The court is deciding whether banks who used fraudulent documents to file foreclosure lawsuits can dismiss the cases and refile them later with different paperwork.
The decision, which may take up to eight months to render, could affect hundreds of thousands of homeowners in Florida, and could also influence judges in the other 26 states that require lawsuits in foreclosures.
Of all the foreclosure filings in those states, sixty three percent, a total of 138,288, are concentrated in five states, according to RealtyTrac, an online foreclosure marketplace. Of those, nearly half are in Florida. In Congressional testimony last year, Bank of America, the U.S.'s largest mortgage servicer, said that 70 percent of its foreclosure-related lawsuits were in Florida.
The case at issue, known as Roman Pino v. Bank of New York Mellon, stems from the so-called robo-signing scandal that emerged in 2010 when it was revealed that banks and their law firms had hired low-wage workers to sign legal documents without checking their accuracy as is required by law.
"This was a case of an intentionally fraudulent document fabricated to use in a court proceeding," says former U.S. Attorney Kendall Coffey, author of the book Foreclosures in Florida.

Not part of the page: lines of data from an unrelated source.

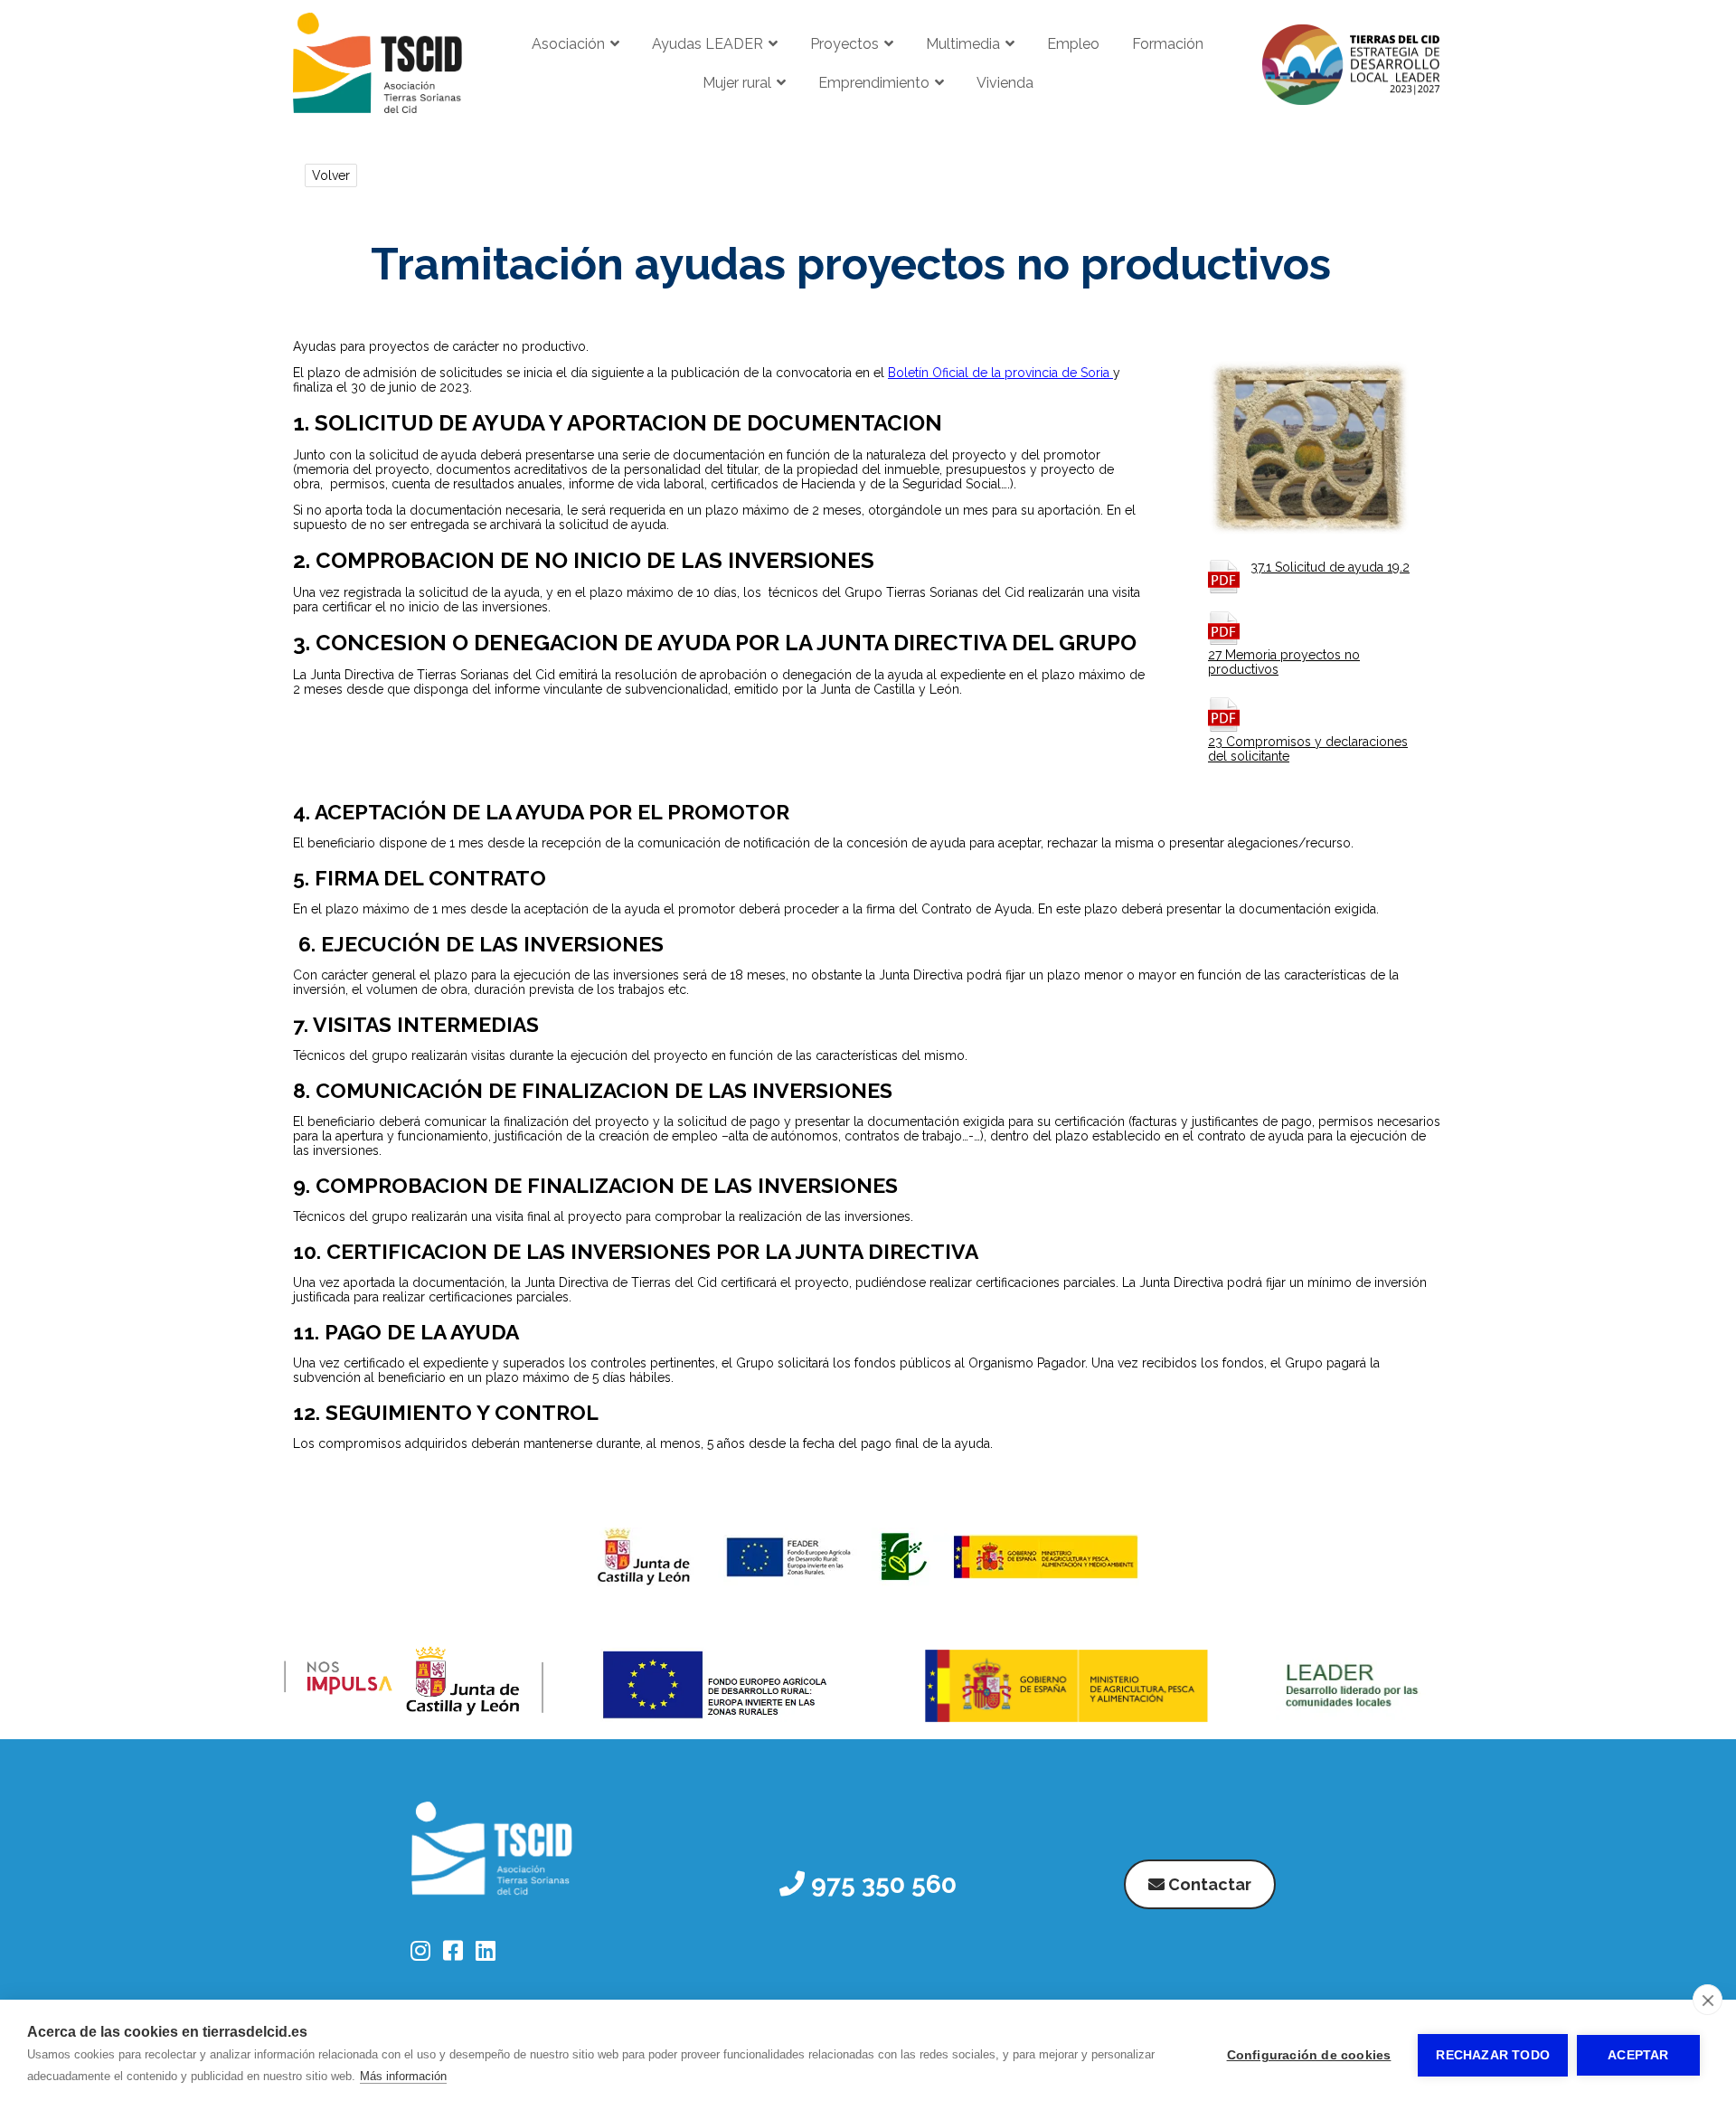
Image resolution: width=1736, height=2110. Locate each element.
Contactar (1208, 1884)
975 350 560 (881, 1884)
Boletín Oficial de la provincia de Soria (1000, 372)
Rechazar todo (1493, 2055)
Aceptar (1638, 2055)
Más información (403, 2076)
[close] (1707, 1999)
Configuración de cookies (1309, 2055)
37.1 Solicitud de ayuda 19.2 (1330, 567)
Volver (331, 175)
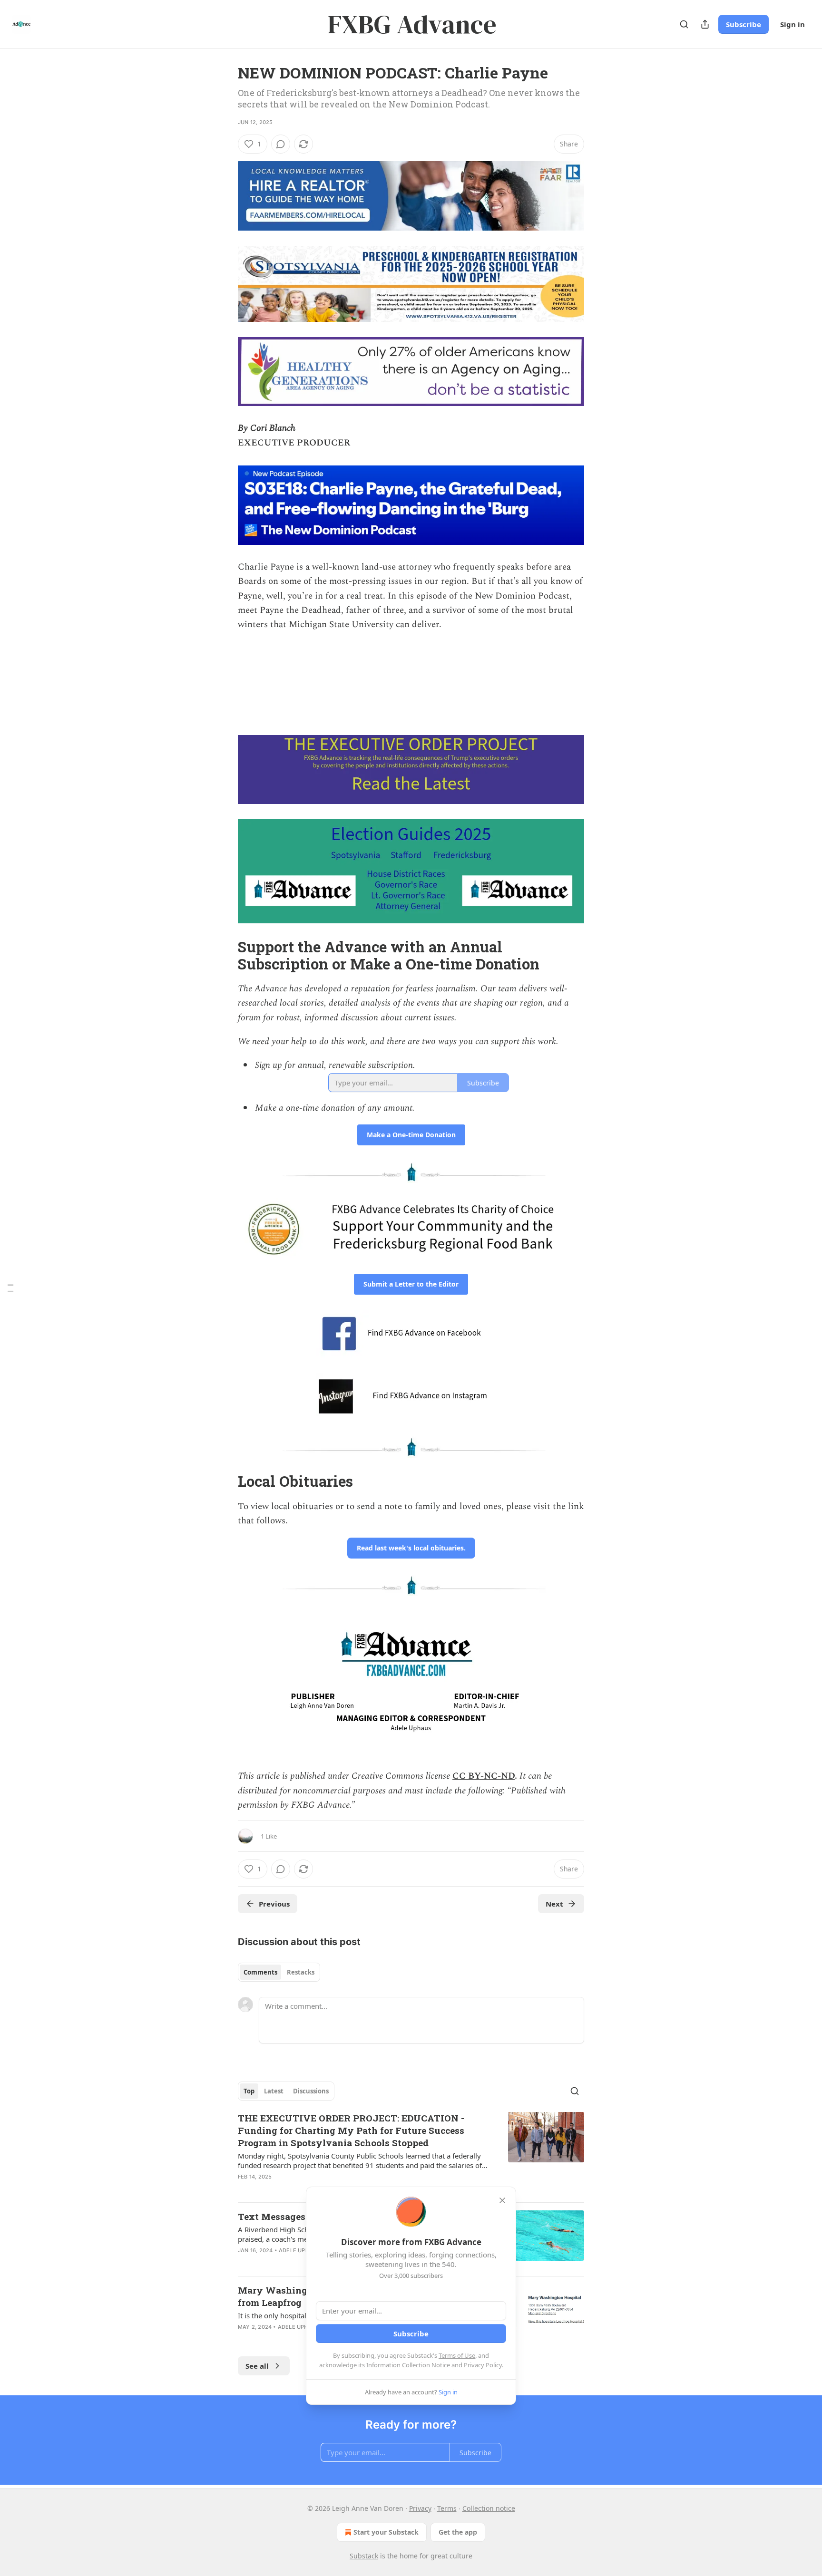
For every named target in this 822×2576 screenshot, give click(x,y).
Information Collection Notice (408, 2365)
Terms (447, 2508)
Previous (274, 1903)
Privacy (420, 2508)
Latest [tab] (274, 2091)
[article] (411, 2153)
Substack (364, 2555)
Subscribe (743, 24)
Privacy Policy (483, 2365)
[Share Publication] (704, 24)
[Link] (224, 955)
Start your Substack (386, 2532)
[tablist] (279, 1972)
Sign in (792, 24)
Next (554, 1903)
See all (257, 2366)
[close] (502, 2200)
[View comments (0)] (280, 144)
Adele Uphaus (299, 2250)
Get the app (458, 2532)
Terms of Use (457, 2355)
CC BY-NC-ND (483, 1776)
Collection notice (488, 2508)
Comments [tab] (260, 1972)
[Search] (684, 24)
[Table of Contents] (10, 1288)
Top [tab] (249, 2091)
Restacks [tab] (300, 1972)
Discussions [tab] (311, 2091)
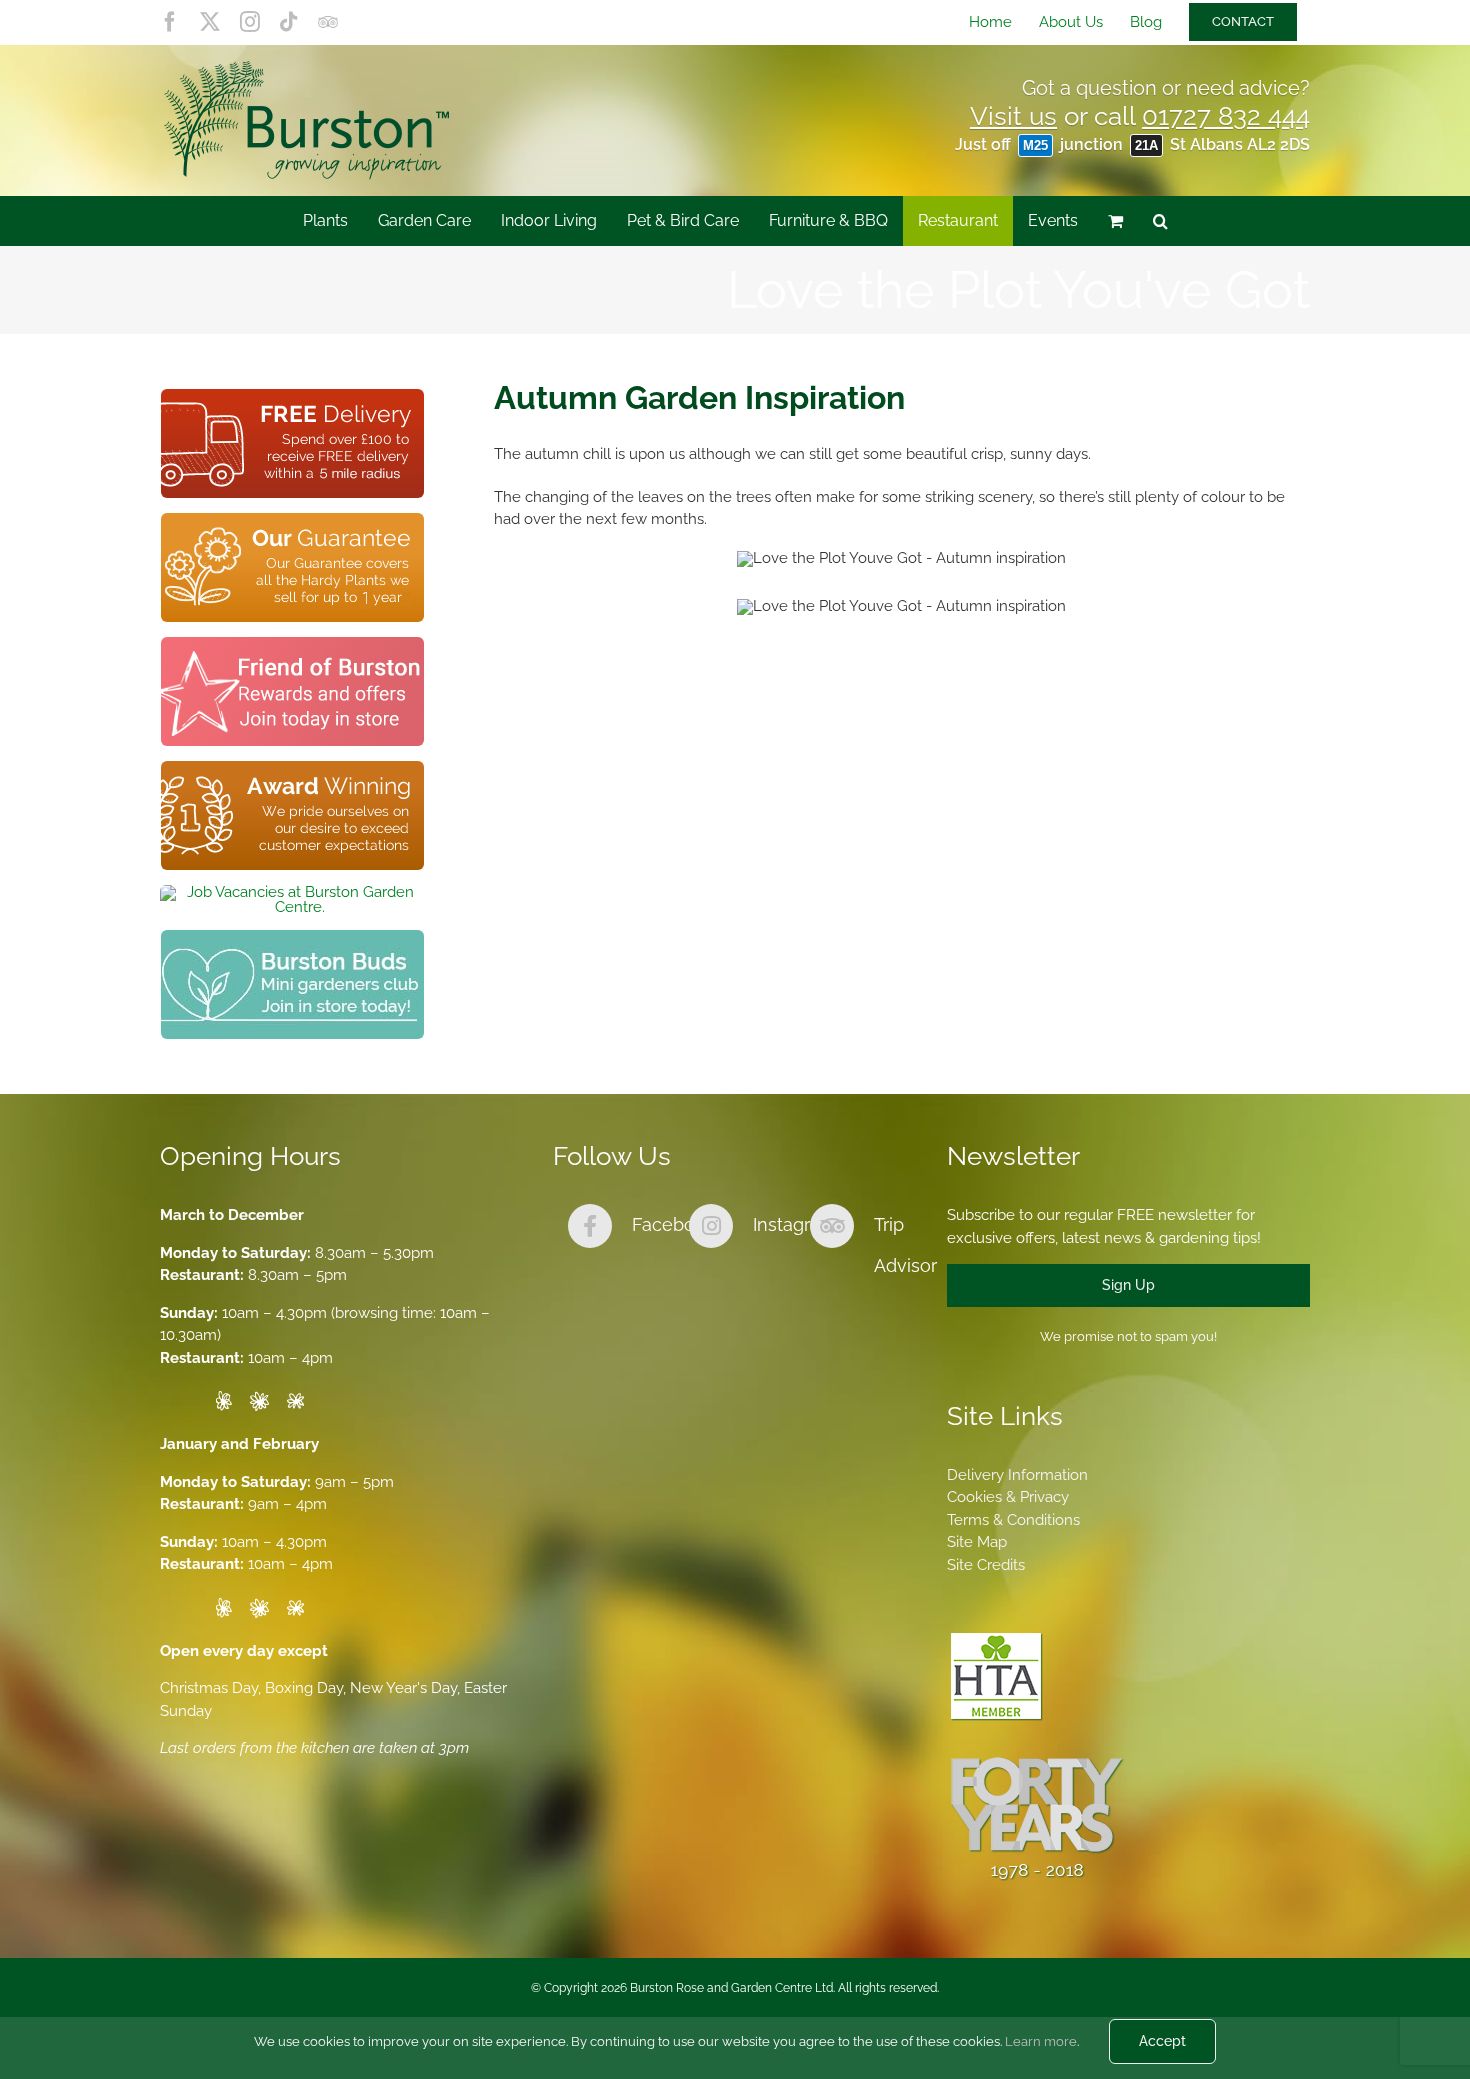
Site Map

If the Supreme Court rules against the banks, "a broad universe of mortgages could be rendered unenforceable," Coffey says. "The cost to the financial industry is difficult to estimate, but it could be substantial."
For comparison, some legal experts point to the Massachusetts Supreme Court's decision in January 2011 that ruled a foreclosure invalid because at the time of the foreclosure the bank couldn't prove it had a valid assignment of mortgage - a similar issue to the one in the Pino case.
In the wake of the decision, hundreds of house titles in Massachusetts became void, says foreclosure attorney Tom Cox, who brought what was one of the first foreclosure fraud suits in the country.